__What is needed__
Restate verbatim the span of lines below between the line with "For every named" and the line with "[operabase] (1042, 1726)", including those two lines, and only that span.

__Data records__
********************

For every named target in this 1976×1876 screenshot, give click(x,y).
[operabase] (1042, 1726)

********************

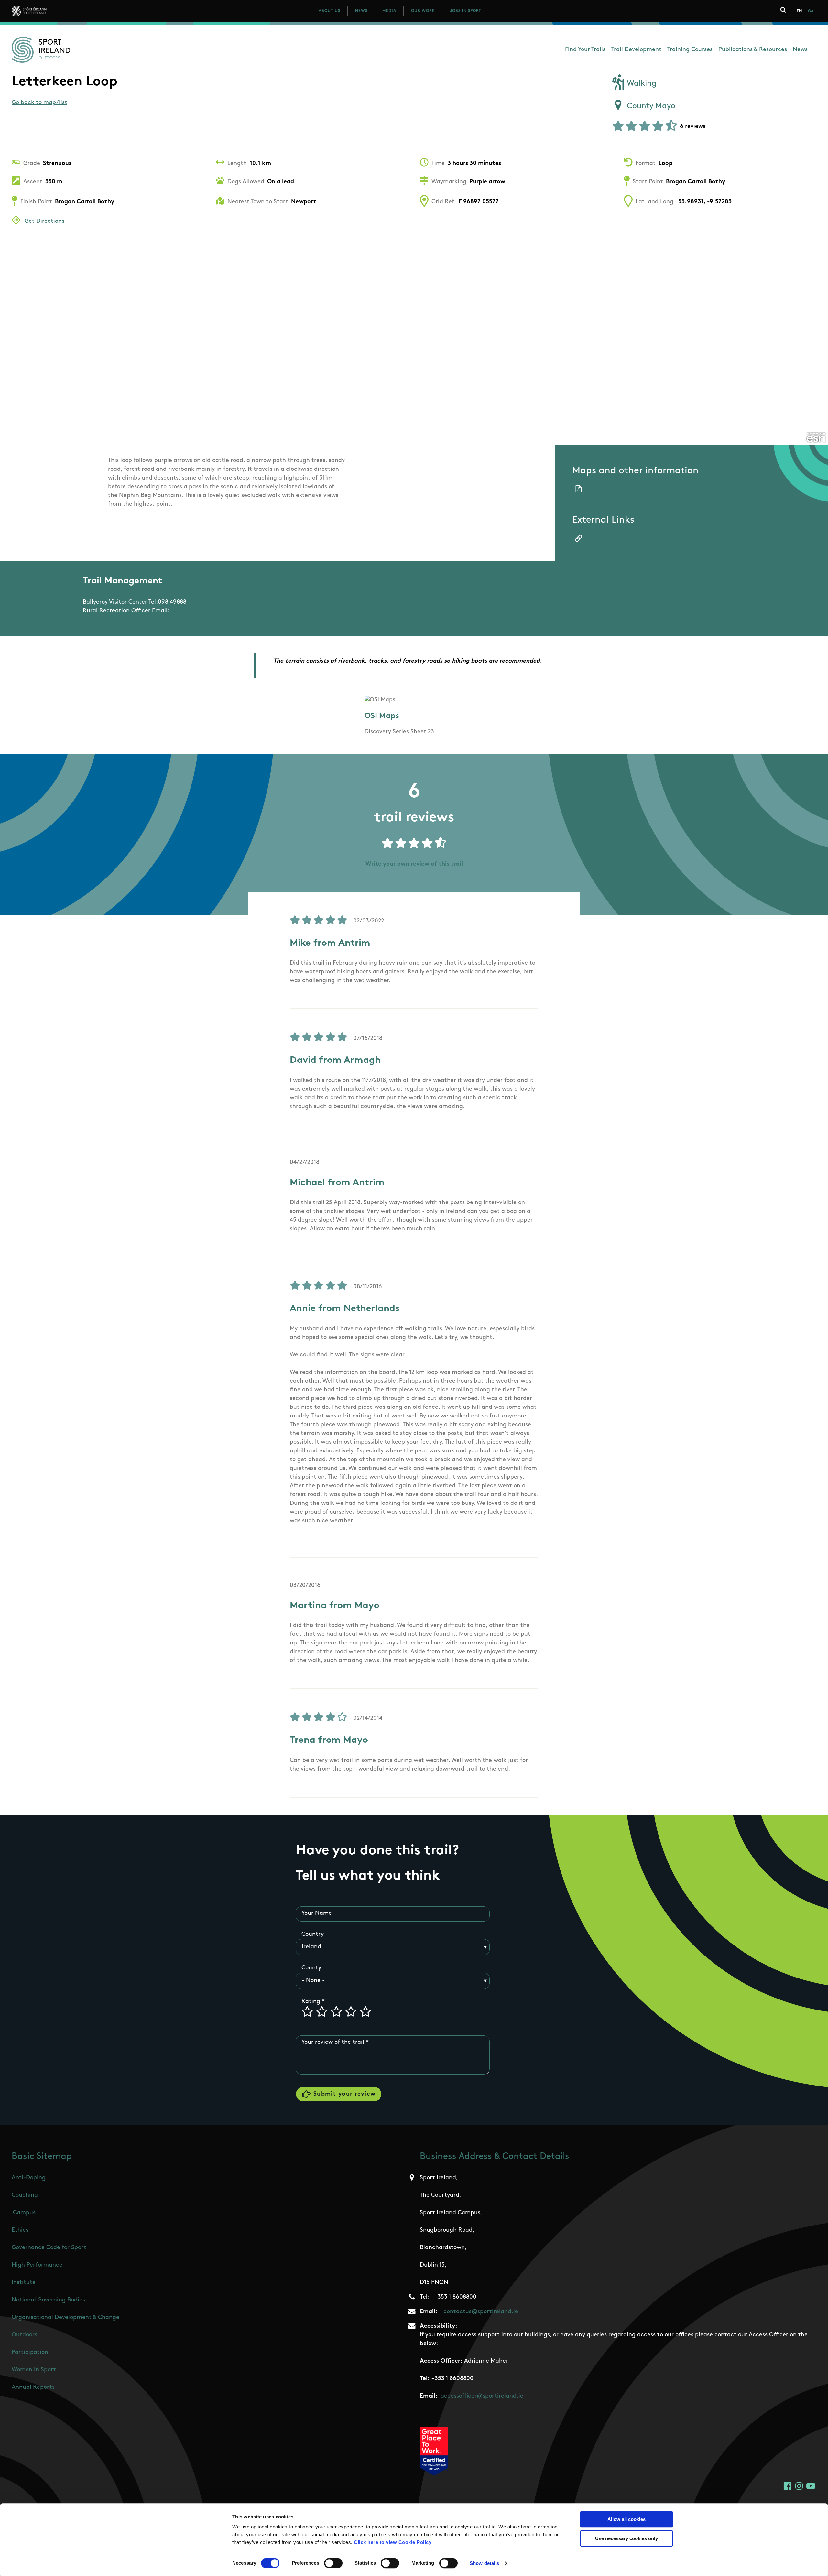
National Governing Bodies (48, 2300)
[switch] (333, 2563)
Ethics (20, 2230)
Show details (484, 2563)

********************

__Response to this exercise__
For every named target in this 1976×1876 screenshot, give click(x,y).
[operabase] (1042, 1726)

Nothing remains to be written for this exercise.